If People Do Not Trust the System, They Will Not Use It
Companies Mentioned
Why It Matters
If consumers lose trust, they will retreat from digital channels, undermining banks’ growth strategies and the broader stability of the digital economy. Restoring confidence requires a fundamental redesign of identity verification and friction mechanisms.
Key Takeaways
- •AI-generated scams now mainstream, scaling fraud exponentially
- •Consumer confidence eroding as fraud becomes emotional burden
- •Frictionless digital services increase vulnerability, need trust redesign
- •Banks must balance speed with robust identity verification
- •Systemic trust loss threatens digital economy adoption
Pulse Analysis
The LSEG Risk Intelligence survey underscores a paradigm shift: fraud is no longer a fringe crime but a mainstream, AI‑enhanced enterprise. Generative AI tools enable fraudsters to produce deepfake videos, synthetic identities and hyper‑personalized phishing at a fraction of previous costs. As these tactics proliferate, the attack surface expands beyond traditional phishing emails to voice‑activated assistants and automated transaction bots, forcing financial institutions to confront a threat that scales exponentially rather than incrementally.

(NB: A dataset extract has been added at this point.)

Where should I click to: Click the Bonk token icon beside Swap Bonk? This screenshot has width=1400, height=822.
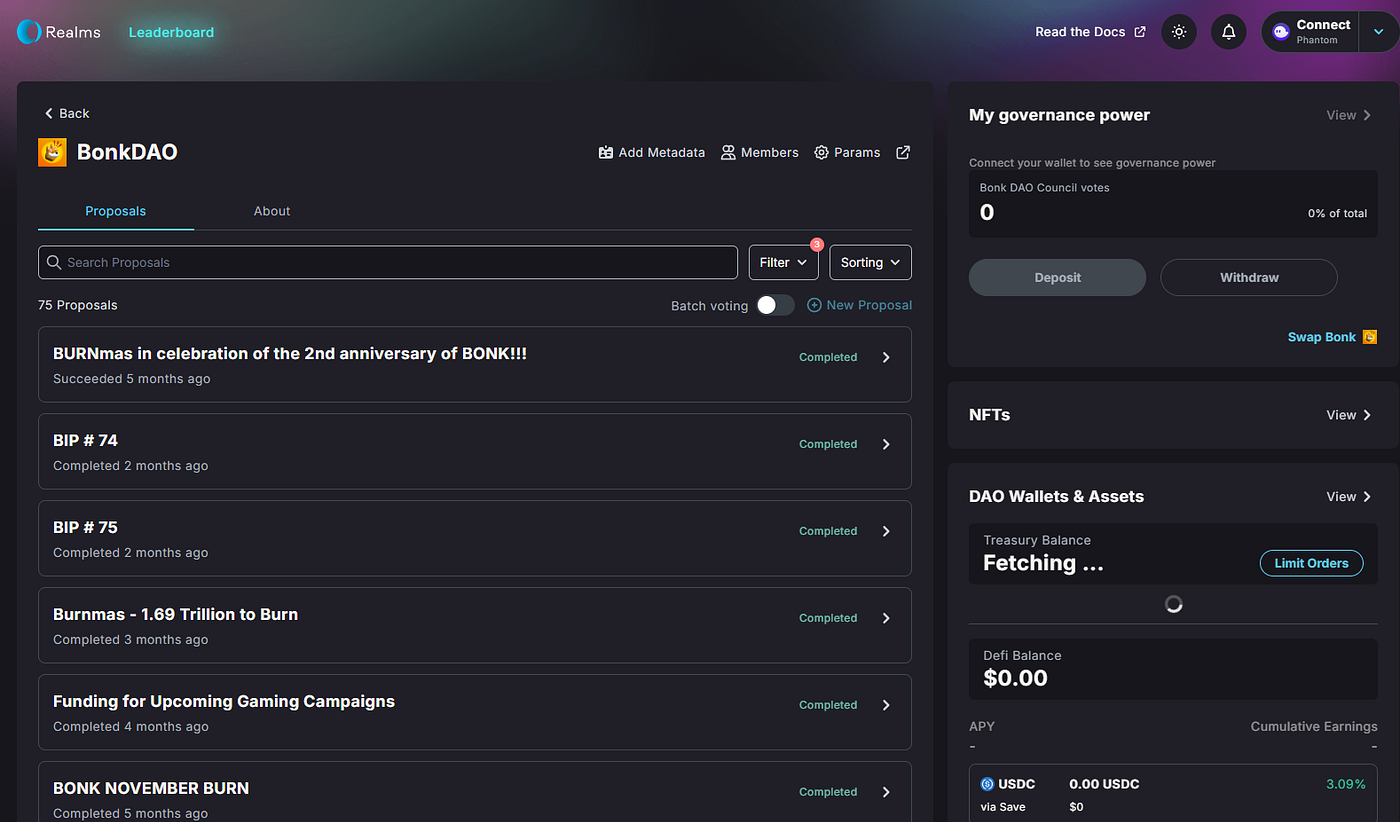point(1369,337)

For banks, the challenge is two‑fold. On one hand, the industry’s push for frictionless onboarding, instant payments and invisible authentication has lowered barriers for legitimate customers, driving growth and cost efficiencies. On the other, those very efficiencies have stripped away the friction that historically deterred malicious actors. The result is a trust gap where consumers feel vulnerable, experience emotional distress, and may abandon digital channels altogether. Re‑engineering the customer journey to embed purposeful friction—such as adaptive authentication and transparent risk signals—can restore confidence without sacrificing speed.
Looking ahead, the convergence of digital identities, AI agents and autonomous financial decisions will make verification the new battleground. Institutions that invest in robust, AI‑augmented identity ecosystems, share fraud intelligence across ecosystems, and communicate risk mitigation clearly to users will preserve trust and sustain digital adoption. In a landscape where trust is the scarcest resource, proactive, human‑centric security strategies will differentiate winners from laggards.